━━━━━ TEXT ━━━━━

If one is going to be cynical or just plain austere – depending on how you brand your actions, the adjective “pragmatic” is oft intoned to explain why 679 of Australian’s quite powerful corporations should pay no income tax.  Government clearly takes this position but many people find the failure of 679 of Australia’s largest corporations, many foreign owned, not paying one cent of tax more than a bit of a concern.  One may, by such action, send a signal internationally that Australia is not the best place to conduct business and the associated monies from such overt loss to treasury in the form of taxes is made up in other ways and so the corporations get a pass and their creative but perfectly legal tax strategies are legislatively tolerated. Go for the disabled – their lobby is markedly less capitalised and thus significantly less intimidating – which is just another way of saying the disabled don’t have half as much leverage as the privileged corporate elite.  We deign to believe in the rule of law but the rule of power has quite an insidious way of creeping in to the social court that good law of rule is supposed to steward and otherwise protect.

The Minister for the National Disability Insurance Scheme, Stuart Robert, spoke in Parliament yesterday and assured the public that all eligible NDIS applicants would be fully funded – nothing to see here; all is well – back to the fields.  The problem, amongst a great many, is that even if that statement endures the test of time it quite pragmatically fails to acknowledge the many persons who will simply be deemed ineligible – like our son, Dylan.  The conversation around “the invisible people” of Australia shall not even find exchange – that cohort whose home is indeed Australia but under cynical manipulation of the Migration Act 1958 become less a group of second-class citizens but quite literally non-class-citizens.  The ongoing parsing around permanence of place continues to create a divide in Australia that many are not even aware exists but which I aim to make known – hopefully.

━━━━━ GIVEN DATA ━━━━━

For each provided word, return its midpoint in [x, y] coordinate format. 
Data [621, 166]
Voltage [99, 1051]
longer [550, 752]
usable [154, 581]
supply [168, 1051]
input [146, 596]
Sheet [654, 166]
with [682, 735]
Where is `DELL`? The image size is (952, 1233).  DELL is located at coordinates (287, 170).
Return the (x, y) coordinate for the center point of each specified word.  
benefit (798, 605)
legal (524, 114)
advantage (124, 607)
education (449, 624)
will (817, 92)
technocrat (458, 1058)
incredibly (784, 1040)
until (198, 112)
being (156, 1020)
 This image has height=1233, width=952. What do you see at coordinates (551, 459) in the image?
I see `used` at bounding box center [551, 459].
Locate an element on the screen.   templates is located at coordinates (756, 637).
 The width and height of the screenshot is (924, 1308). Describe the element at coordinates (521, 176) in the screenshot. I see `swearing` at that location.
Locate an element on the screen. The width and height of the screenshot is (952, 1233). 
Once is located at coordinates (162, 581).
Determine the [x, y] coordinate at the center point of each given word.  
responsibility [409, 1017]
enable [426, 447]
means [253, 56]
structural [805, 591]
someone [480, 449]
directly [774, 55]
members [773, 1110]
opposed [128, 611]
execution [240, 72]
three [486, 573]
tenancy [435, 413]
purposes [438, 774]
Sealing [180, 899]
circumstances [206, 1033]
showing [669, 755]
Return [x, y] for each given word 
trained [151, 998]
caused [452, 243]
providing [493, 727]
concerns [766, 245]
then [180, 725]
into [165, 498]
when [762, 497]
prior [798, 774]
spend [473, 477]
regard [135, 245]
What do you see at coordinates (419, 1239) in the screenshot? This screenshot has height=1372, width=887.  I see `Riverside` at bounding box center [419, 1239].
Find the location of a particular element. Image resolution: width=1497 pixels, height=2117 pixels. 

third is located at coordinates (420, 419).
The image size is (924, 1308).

━━━━━

§ **WHAT YOU NEED TO DO**
In the text about disability funding, copy the passage starting at "The Minister for" and ending at "known – hopefully.". These records have no connection to the text about disability funding.

§ **SOLUTION**
The Minister for the National Disability Insurance Scheme, Stuart Robert, spoke in Parliament yesterday and assured the public that all eligible NDIS applicants would be fully funded – nothing to see here; all is well – back to the fields.  The problem, amongst a great many, is that even if that statement endures the test of time it quite pragmatically fails to acknowledge the many persons who will simply be deemed ineligible – like our son, Dylan.  The conversation around “the invisible people” of Australia shall not even find exchange – that cohort whose home is indeed Australia but under cynical manipulation of the Migration Act 1958 become less a group of second-class citizens but quite literally non-class-citizens.  The ongoing parsing around permanence of place continues to create a divide in Australia that many are not even aware exists but which I aim to make known – hopefully.